The diversity of Cu‐ATPase subtypes of the Rhizobiales order is influenced by horizontal gene transfer events among alpha‐, beta‐, and gamma‐proteobacteria

Attempting to explain the multiplicity and high diversity of Cu‐ATPase subfamilies in rhizobia, we examined the role that HGT may have played in the acquisition and divergence of Cu‐ATPases in the Rhizobiales order. We focused on the identification of recently transferred genes representing bona fide HGT events. Since these genes still conserve most of the nucleotide composition of their parental hosts, they could be detected through BLASTP‐based searches using the 155 Cu‐ATPase sequences as query to find their closest homologs in the nonredundant NCBI database (Zhaxybayeva, Gogarten, Charlebois, Doolittle, & Papke, 2006). Genuine events of HGT are difficult to assess when searching for anciently transferred genes, due to amelioration, the process by which the nucleotide composition (G+C, codon bias, nucleotide frequency) of the putative foreign genes change by the mutational pressure of the new host and over time the foreign genes are indistinguishable of the DNA composition of the host genome. Since the signs of amelioration are not easily identified, the search for ancient acquired genes increases the probability of identifying false laterally transferred genes.

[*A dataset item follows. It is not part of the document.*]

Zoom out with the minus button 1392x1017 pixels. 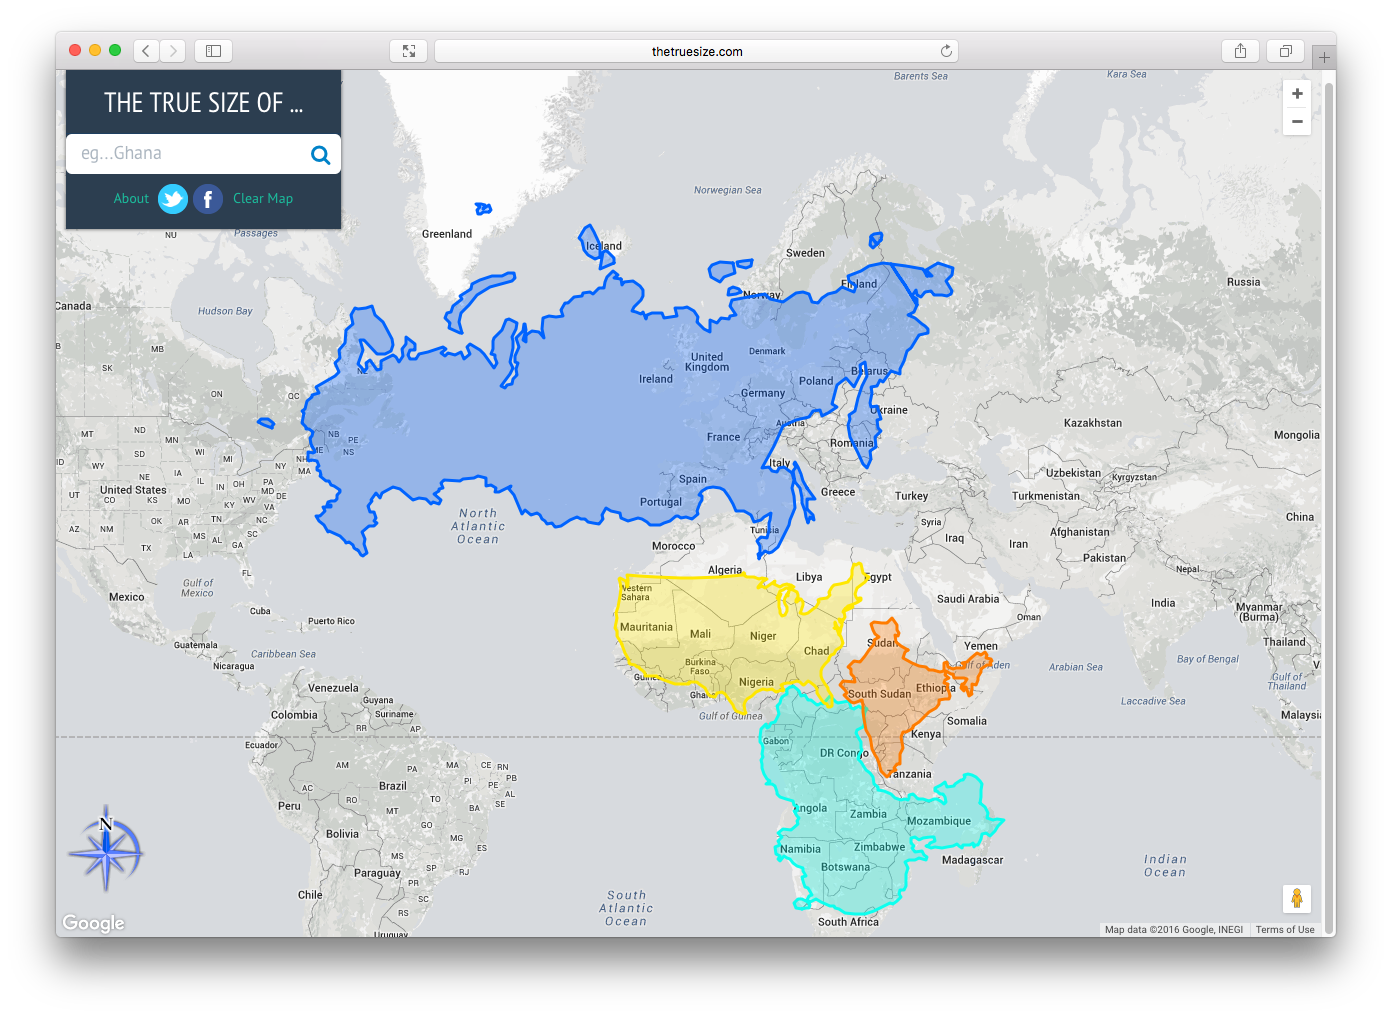[1297, 122]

30 Cu‐ATPases, belonging to different Agrobacterium, Methylobacterium, Ochrobactrum, Oligotropha, Pelagibacterium, Chelativorans, Aureimonas, Bosea, Hoeflea, and Martelella species, retrieved as the closest homologs (identity >50%, similarity >70% and coverage >90%) putative Cu‐ATPases encoded in the genome of species distantly related to members of the Rhizobiales order (Table S6 HGT). These homologs were found in the genomes of gamma‐proteobacteria (12), beta‐proteobacteria (four), alpha‐proteobacteria other than Rhizobiales (13) and Bacteroidetes (one). The high similarity values shared between these rhizobial proteins and their counterparts in beta‐ and gamma‐proteobacteria prompted us to further investigate if they concurred with HGT events.

We found that the G+C content of the 30 Cu‐ATPase coding genes averaged 4.8% points higher than that of their corresponding genome context (Table S7 G+C, CAI and GI). These differences were supported by a t‐test (with p < .00001; at 99% confidence interval following previously reported methods (Hayek, 2013).

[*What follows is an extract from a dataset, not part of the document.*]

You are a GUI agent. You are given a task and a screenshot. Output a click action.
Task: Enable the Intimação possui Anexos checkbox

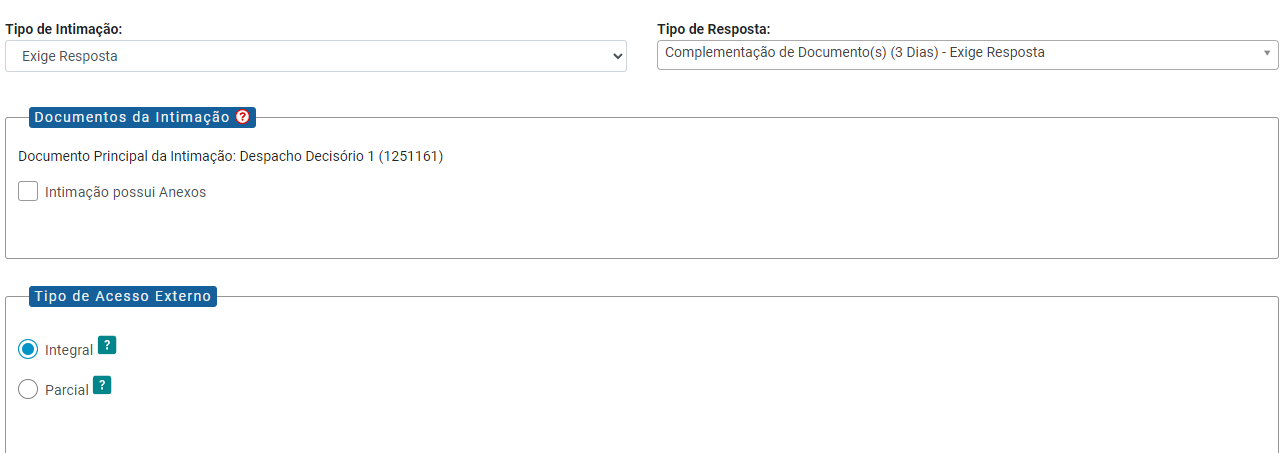coord(28,191)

Recent laterally transferred genes are expected to have an atypical codon usage in comparison to the codon usage of their genome context. The CAI is the most prevalent method used for analyzing such differences. We used the E‐CAI web server (Puigbo et al., 2008) to quantify the similarity of the codon usage of 30 Cu‐ATPase coding genes compared to the codon usage of their respective genomes. Our analysis revealed that twenty two genes had a normalized value of CAI <1, [CAI/eCAI (p < .01)] indicating significant differences in codon usage between the Cu‐ATPases and their genomes, further supporting that those genes may have arrived through HGT (Table S7 G+C, CAI and GI). Four of the genes were predicted to be part of putative detoxification islands by different web tools (Dhillon, Chiu, Laird, Langille, & Brinkman, 2013). Ten putative foreign Cu‐ATPases were localized next to genes coding for diverse metal transporters, transposases and insertion sequences, in clusters whose length ranges from 7 to 75 Kb (Table S7 G+C, CAI and GI).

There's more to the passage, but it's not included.